こっちの世界ゾ〜ン第五十参夜「そして伝説は甦る」

ぱわっち(ぼうちょー犬)さん談


今回は怖くない(いつもか...)んでここに書くべきネタかどうか迷ったけど、

とりあえず召し上がってみて下さい。


タイトル:「そして伝説は甦る」


これは私が中学1年の時の話です。

時期的には今ごろになるでしょうか、私達は富士山周辺のとある高原で

「学年研修(いわゆる林間学校)」を2泊3日の日程で取り行う事になりました。

研修の内容は朝のラジオ体操から始まり、

普段学校ではやらないような授業(竹とんぼの工作とかetc.)が中心になってました。

皆さんも経験があると思いますが、こういった行事は昼間よりも夜の方が本番になってまして

夜になりますと各部屋で「枕投げ」、「プロレスごっこ」、「怪談話」、「好きな異性の話」等で盛り上がります。

当然ながら私達も例外ではなく消灯時間が過ぎた後、私と友人数人で「好きな異性の話」を始めたんです。


Y「なぁ、Nの好きな奴って誰なんだよ?」

N「えっ、言えないよ(赤面)」

私「俺達さぁ〜、『トモダチ』だろ?なぁSよぉ」

S「そうそう(ニヤリ)」

N「うっ.......」


私達はいつも、物静かなN君をターゲットにして彼の意中の人を探りはじめました。

しかし、恥ずかしがって彼は心を開いてくれません。


私「じゃあさ、俺達も好きな女の名前言うからNも言えよ」

Y、S[そうだな、そうしよう」

N「わ、わかったよ...」

Nが渋々承諾したので私、Y、Sの3人は同じクラスの女子の名前を挙げました。

Nも私達の告白にすっかり安心したらしく「僕、H野の事が好きなんだ」と、ついに白状したんです。


私「やっぱり、H野の事が好きだったんだぁ(ニヤリ)」

Y「な、オレの言った通りだろ(ニヤリ)」

S「おぉ、ホントだぁ(ニヤリ)」

私達の「バカ、俺達が言った好きな女は嘘に決まってるだろーが作戦」に

引っかかった事に気が付いたNは

「ず、ずるいぞぉ〜(T◇T)」と泣きそうな顔になりながら悔しがりました。

最初はニヤニヤしていた私達もNのあまりにも悔しそうな様子を見かねた為、彼に謝りました。


私「N、ゴメンなぁ...ところでさぁ」

N「えっ?」

私「おまえさぁ「H野のハダカ」見たくない?」

N「えぇっ!?」

実は私達は研修に来る前に、ある情報を仕入れていた為

「ある作戦」を実行に移すべく計画を練っていたんです。


その作戦とは...


「湯煙に紛れて接近、のぞきでウハウハ大作戦!!(笑)」というものでした。


尚、詳細はこうです。


1.宿舎のオフロは大浴場が1つしか無い為、各クラスの男女が20分交代で入る事になっている。

2.自分達の入浴時に湯気で窓ガラスを曇らせておき、中から外の様子を見えなくする。

3.フロから出る前に窓の鍵を開けておく。

4.自室に戻った後、裏口の非常階段を使って「のぞきポイント」に移動する。

(尚、裏口は万一見つかった時の逃走ルートとする。

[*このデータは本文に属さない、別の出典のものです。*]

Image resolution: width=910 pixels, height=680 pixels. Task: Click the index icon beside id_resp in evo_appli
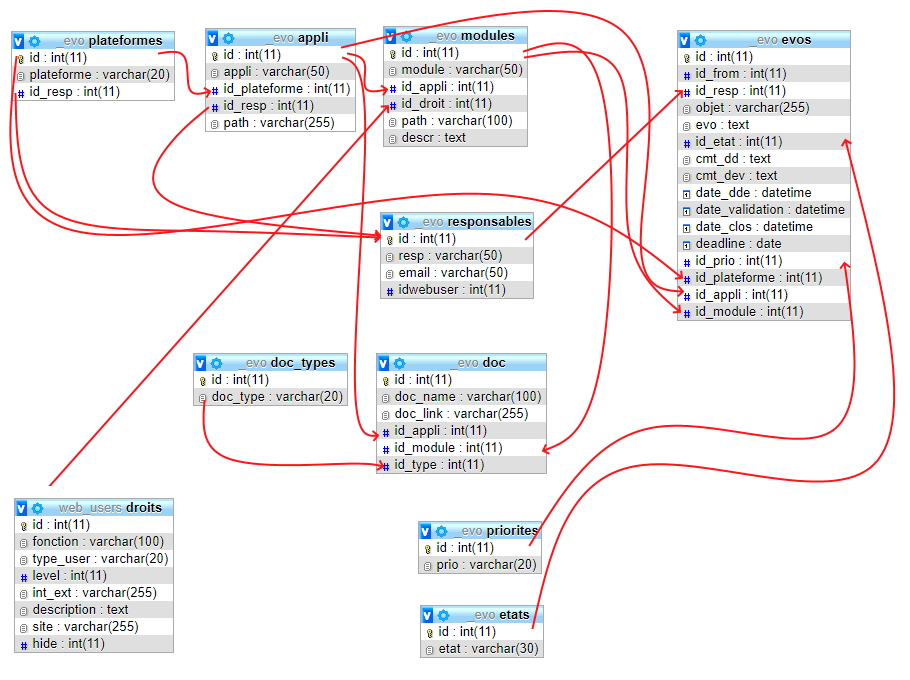(215, 105)
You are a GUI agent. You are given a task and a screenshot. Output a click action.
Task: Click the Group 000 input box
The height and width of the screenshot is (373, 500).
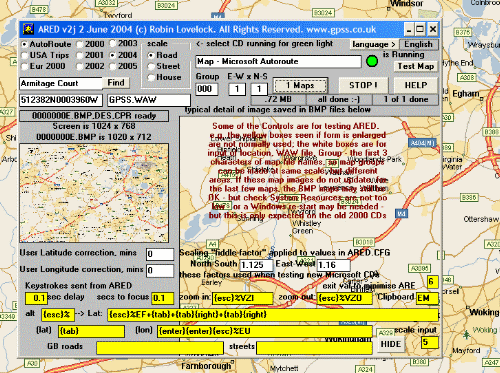point(207,89)
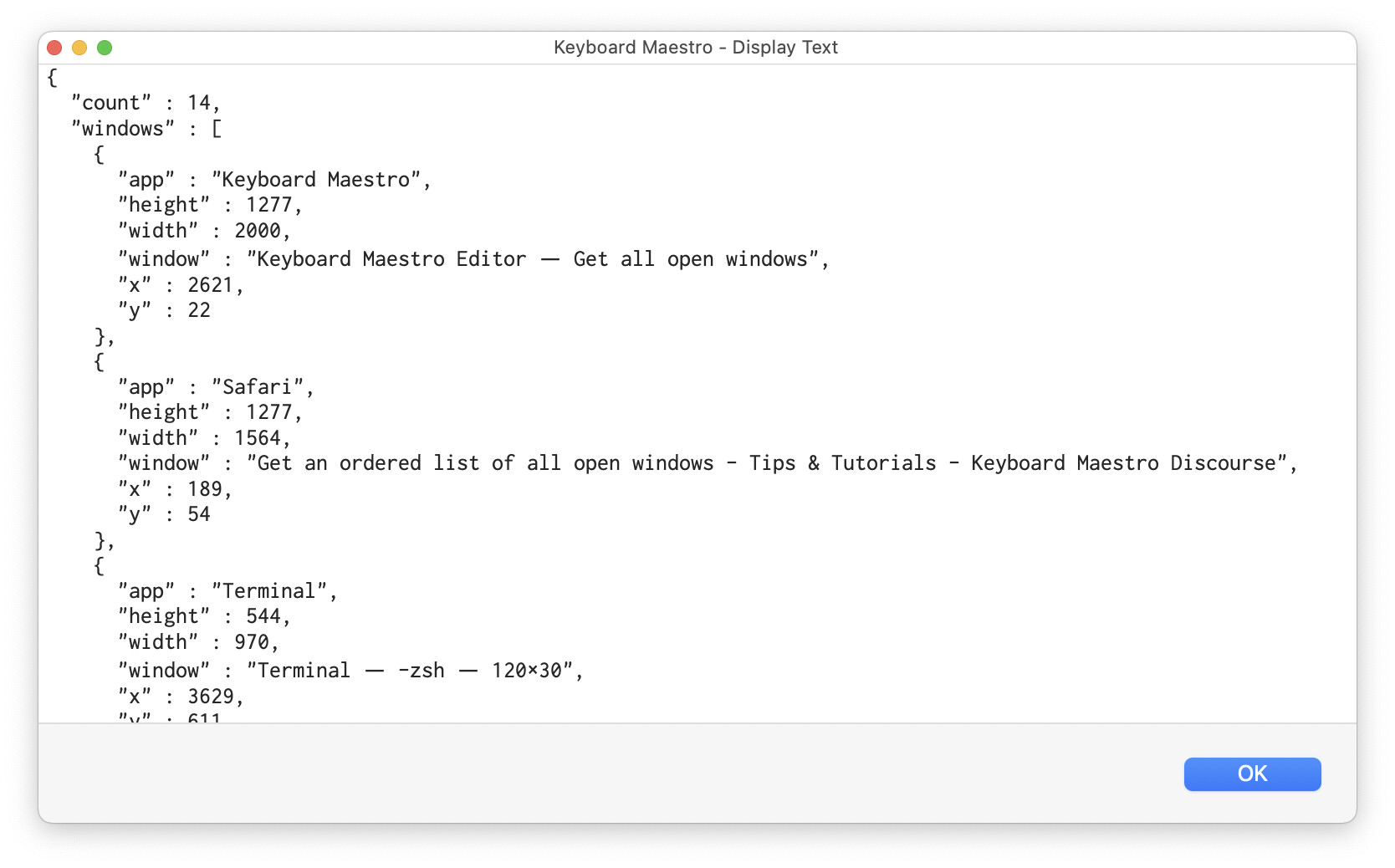This screenshot has height=868, width=1395.
Task: Click the height value 544
Action: [263, 616]
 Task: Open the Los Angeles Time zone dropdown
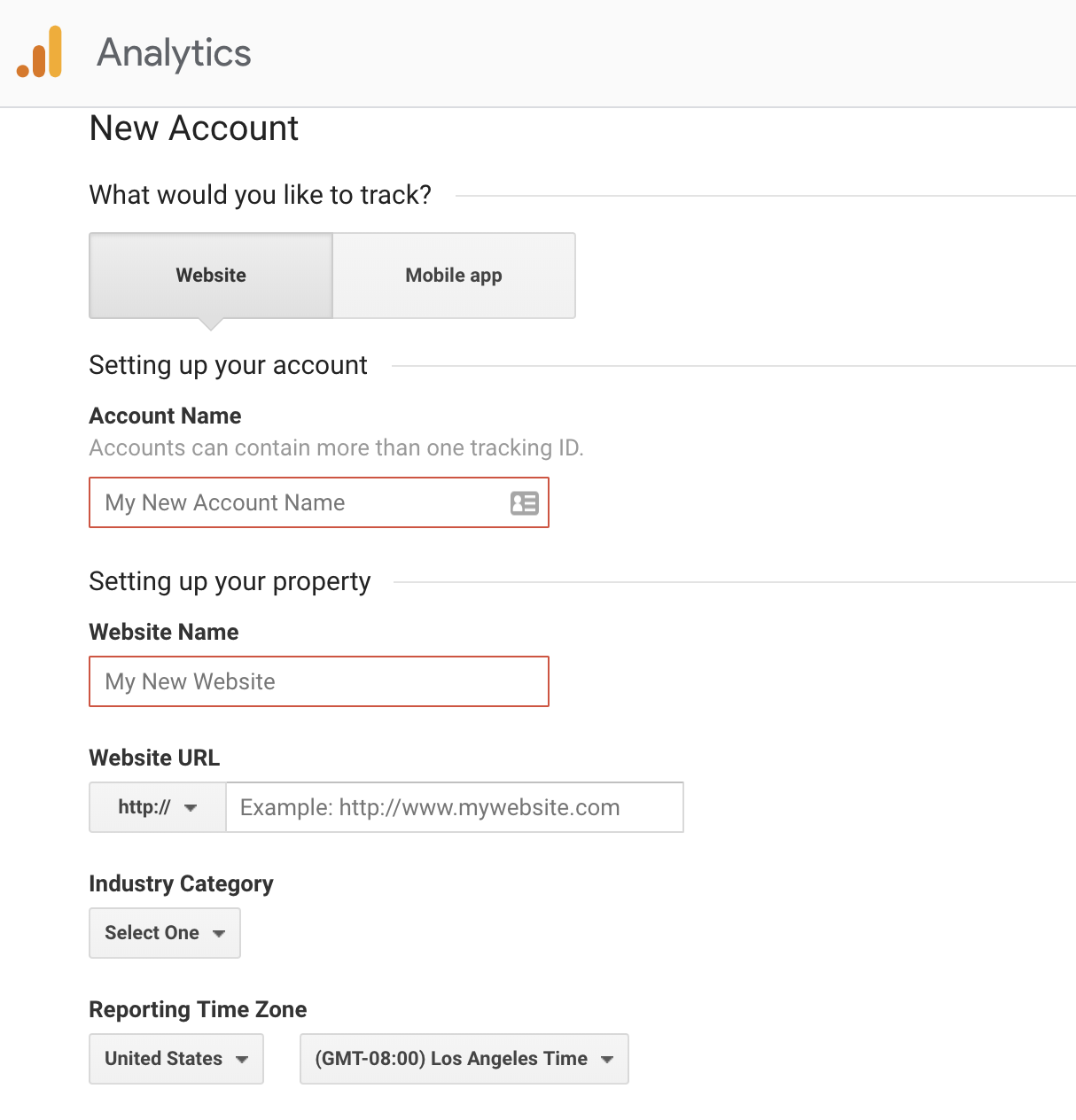coord(464,1059)
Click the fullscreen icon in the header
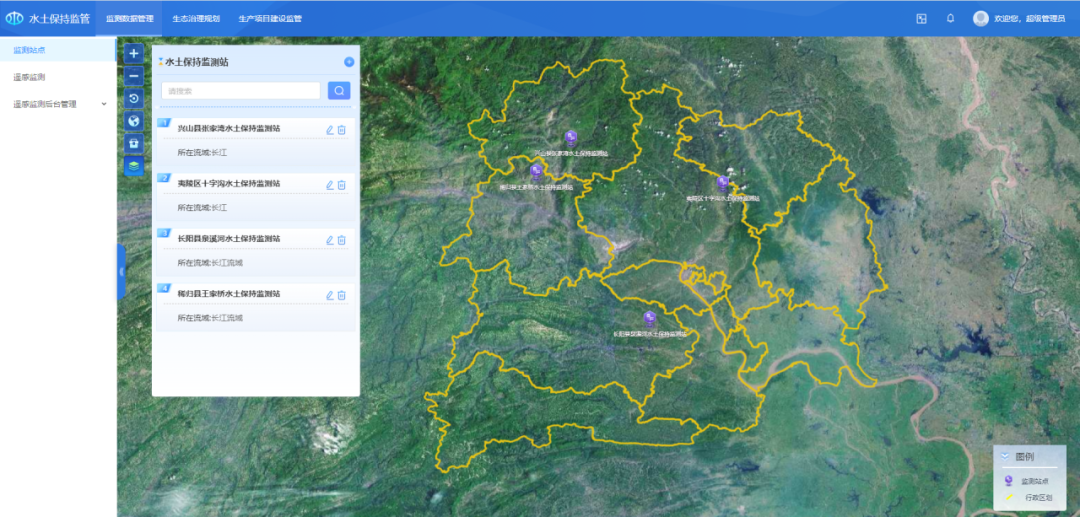Viewport: 1080px width, 517px height. point(921,18)
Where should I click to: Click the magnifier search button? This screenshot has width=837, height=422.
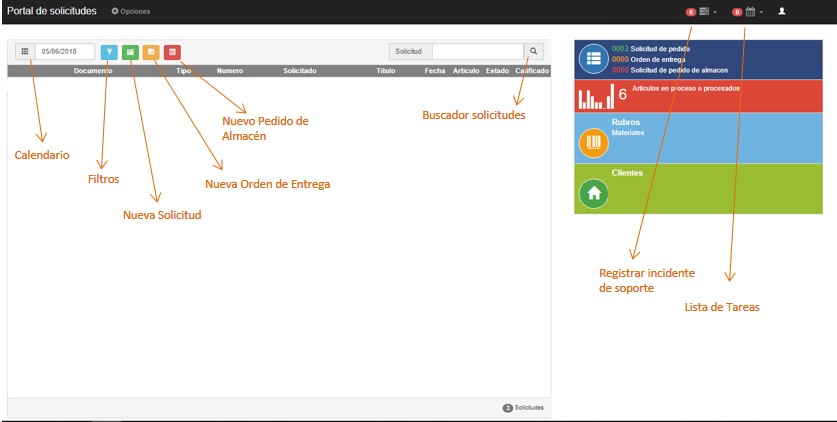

)

5.正面玄関側に見張りを1人つけて教師がこないか監視する。

6.鍵の開いた窓を開けて中をのぞく。


これは私達の作戦参謀である「むっつりスケベのS」が考えた案で逃走ルートまで考慮しているあたり

「恐るべしS」といった感じでした。(S曰く「物事は引く時が一番重要なんだヨ」)

しかし「のぞき」と聞いてNが尻込みをした為

私達は再び「俺達『トモダチ』だよな!?」の一言で屈服させ、

2日目の夜に作戦を決行する事になりました。


そして作戦決行日...


私達は当初の作戦どおり、風呂から上がる前に洗い場のお湯を目一杯出して窓ガラスを曇らせました。

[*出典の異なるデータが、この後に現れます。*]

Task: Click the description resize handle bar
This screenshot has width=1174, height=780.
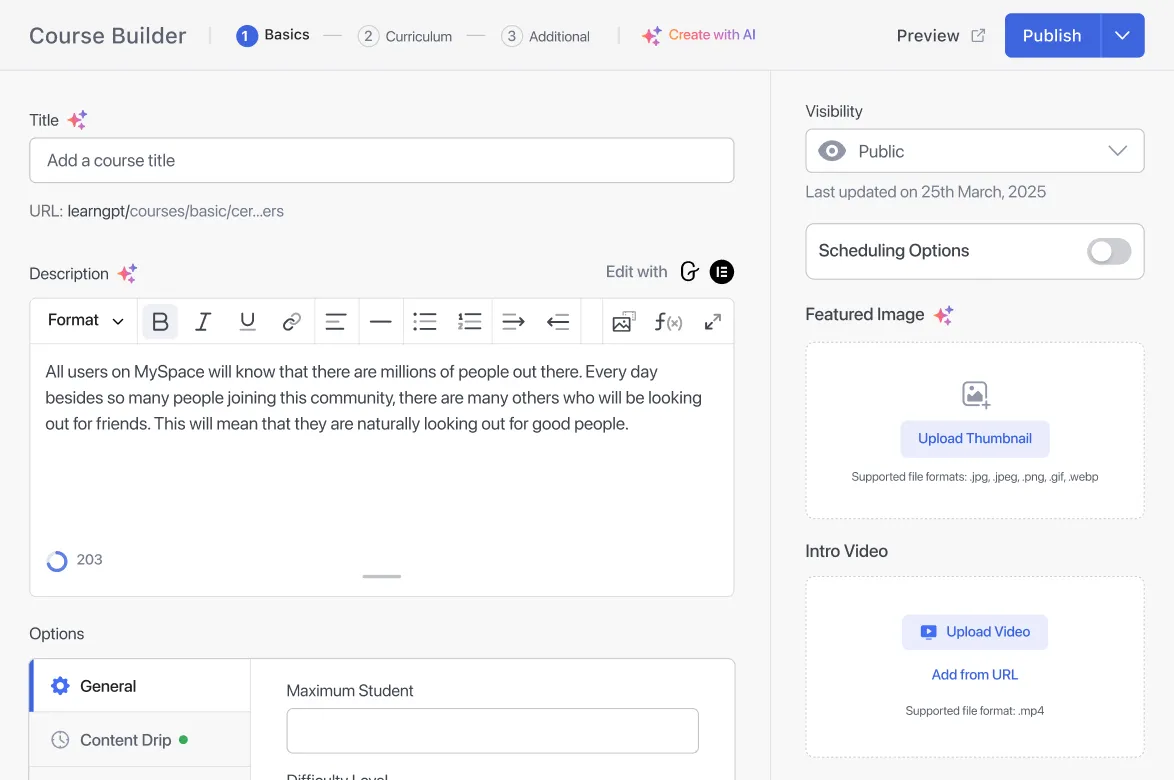Action: tap(381, 577)
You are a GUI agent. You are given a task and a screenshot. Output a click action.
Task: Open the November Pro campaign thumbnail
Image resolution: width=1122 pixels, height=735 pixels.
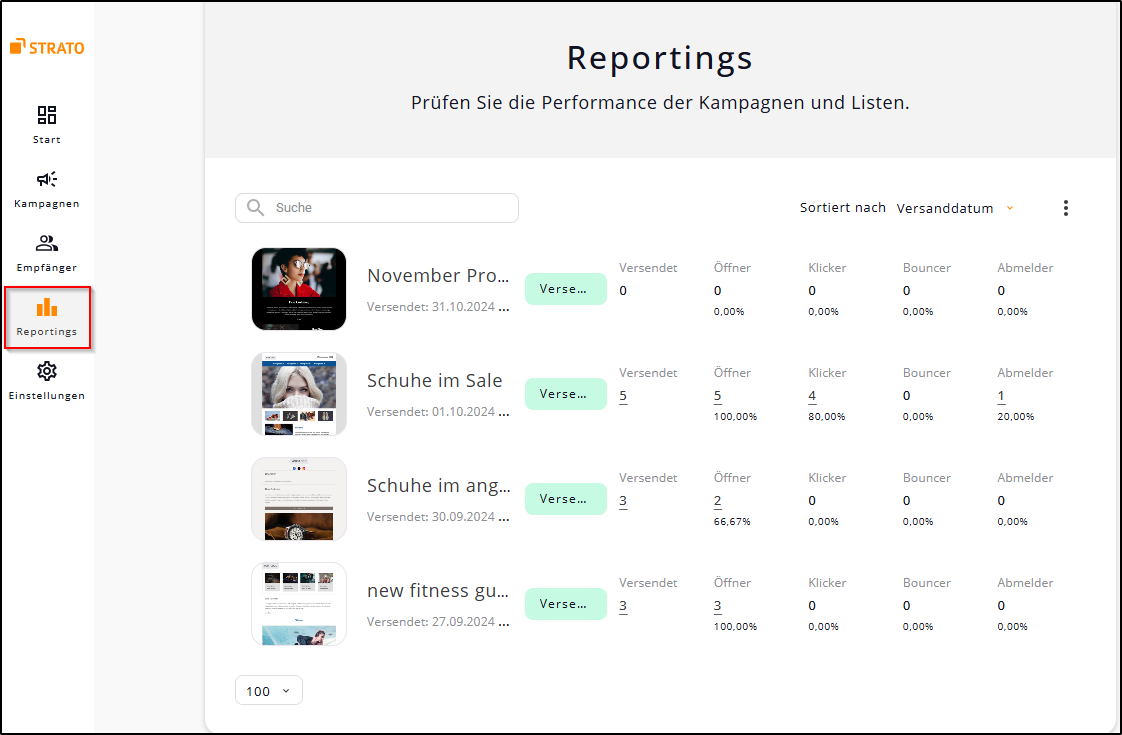pyautogui.click(x=298, y=289)
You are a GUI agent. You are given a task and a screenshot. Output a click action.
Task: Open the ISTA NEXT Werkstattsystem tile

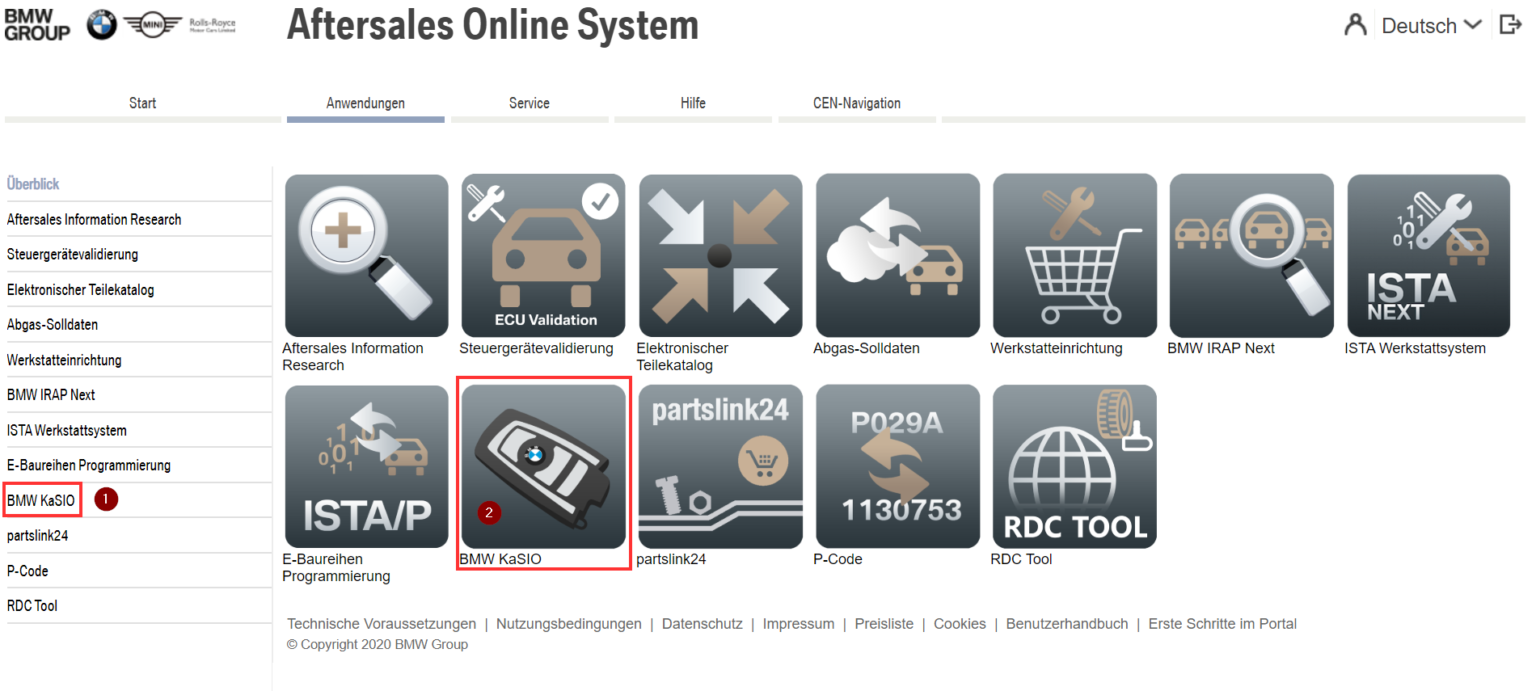[x=1428, y=255]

その後、自室に戻って上履きを履き非常口の鍵を開けて建物の外へ脱出し、ポイントへ移動。

この時、私は見張りを決めるジャンケンに

運悪く負けてしまった為、正面玄関側へ1人移動して監視を始めました。


私「チクショー、あの時グーを出してれば...(ーーメ」

一人寂しくボヤいていた私は「先公が来たら合図を出さずに

一人で逃げちゃろか(ーーメ」という危険な考えを持ちはじめました。

それでも「やっぱマズイか...」と気を取り直し邪念を振り払おうとした、その時!!


女子「キャァァァァァァァァァァァァァァァァァァァァァァァァァァァァァァァァァッ!!」


風呂場の方から女子の悲鳴が聞こえてきたんです。


私「あんのバカ共、見つかりやがった!!」

慌てた私は「まとまって動くと目立つから散開して逃げろ!!」と怒鳴り、

私自身も建物から一時遠ざかりました。

...10分ぐらい間を置いて裏口から入ろうとすると裏口前にみんなが突っ立っていました。


私「なにやってんだよ、入らないのか?」

S「ドアの鍵、閉められた...(T_T)」

この時、どういうわけか裏口の鍵が閉められていたんです。(犯人は未だ不明)


Y「もうダメだ、玄関から入るしかないよ...(T_T)」

S「玄関から行けば捕まるだろうな、確実に...(T_T)」

私は「しかたないか...ここにいつまでいたってしょうがない」と肩をすくめて、

皆を玄関に行く様に促そうとすると、Nが小刻みに震えながら泣いているのが見えました。


私「N、どうした?」

N「ううっ、うっ(T_T)」

私「泣いてちゃ分からんだろ? ん?(^^)」


私がNの泣いている理由を確かめようと優しく言葉を掛けてやると横からYが口を出してきました。


Y「さっきさぁ、女子に見つかって慌てて逃げたろ?」

私「あぁ、それが何か?」

Y「実は俺達、Nに最初に覗かせてやろうとしたんだけどさぁ、

Nが窓に近づいた時に急に窓が開いたんだよ」

私「えぇっ、それで?」

Y「そしたらさぁ、窓を開けたのが『H野』でさ、Nと思いっきり目線が合っちゃって...(ーー;」

私「..............そうか..(ーー;」


私達は「あまりの偶然(滅)」に声が出ませんでした。

...その後、私達は正面玄関から建物に入ろうとして教師に捕まり、

一晩中の正座を申し渡されたのでした。


廊下に正座をして1時間程が経った頃でしょうか、Sが口を開きました。


S「なぁ『あの伝説』って、やっぱり本当だったんだな...」

Y「伝説?」

S「あぁ...」

Sの一言で何を言いたいのか悟った私も話に加わりました。


私「なるほどね、確かにそうだな『初恋は実らない』って(ーー;」


...私達の無責任な会話にNがキレたのは言うまでもありません。